/Research_Documents_Curation_with_NLP

Applied Finance Project from UCLA Anderson, using natural language processing techniques to classify and summarize quantitative finance research papers

Primary LanguageJupyter Notebook

Research Documents Curation with NLP

Contributors: Bowen Chen, Ao Luo, Yihan Luo, Ho Kwan Henry Zhang

Description

Applied Finance Project from UCLA Anderson, using natural language processing techniques to classify and summarize quantitative finance research papers. Following the technique proposed by Meng's team, we implemented a research paper classification engine by using weakly supervised NLP technique in order to build a document classifier.
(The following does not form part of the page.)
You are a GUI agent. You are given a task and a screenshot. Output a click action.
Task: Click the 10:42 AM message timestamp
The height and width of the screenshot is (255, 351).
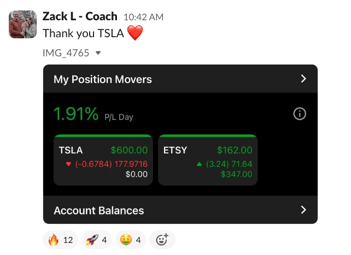pos(140,18)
The original paper could be found here

Required Packages

The following packages are already pre-built with Anaconda distribution

  • numpy
  • pandas
  • seaborn
  • glob
  • os

The following packages are used to complete NLP specific tasks

  • Gensim - used to train word embedding
  • NLTK - used to preprocess text documents

The following packages are used to retrieve and transform the research documents

  • arxiv - used to perform batch downloads for research papers in pdf format from arxiv
  • pdf2txt - used to transform pdf files to txt files

The main algorithm is implemented in python 3, except for pdf2txt, which used python 2

Roadmap

  1. Download 1000+ papers in pdf format from arxiv (Completed)
  2. Transformed 1000 papers in pdf format to txt format (Completed)
  3. Train a word embedding using gensim (Completed)
  4. Generate a large set of pseudo documents (Completed)

Specifications

Downloading papers

We downloaded 2028 quantitative finance papers from arxiv using the API provided, taking around 2 hours to process.

Transform papers

We transform the 2028 papers into txt format using pdf2txt. 1007 papers were valid. The txt files could then be read in as a list of strings under the same directory. This process could only be completed in python 2

Training Word Embedding

We implemented the word embedding training in gensim topic modeling package in python 3. The embedding was trained on the entire length of 1007 documents, with 50 classes (chosen empircally). Prior to feeding into the traning algorithm, we preprocessed data in 4 different aspects

  • remove white spaces
  • remove words with length less than 2
  • remove punctuations
  • remove numbers

We did not remove stopwords, since we believe this word embedding matrix will be used for generating pseudo documents, which will definetely require the presence of these words

We also did not perform word stemming. Stemming the word will not work particularly well in finance, since most of the keywords in finance are derivative words already (see equity, trading, fixed income etc.). Performming stemming will distort the original meaning of the word. Taking equity for example, if we perform stemming on equity, it will become equal, which destroys the oringinal meaning of our keyword.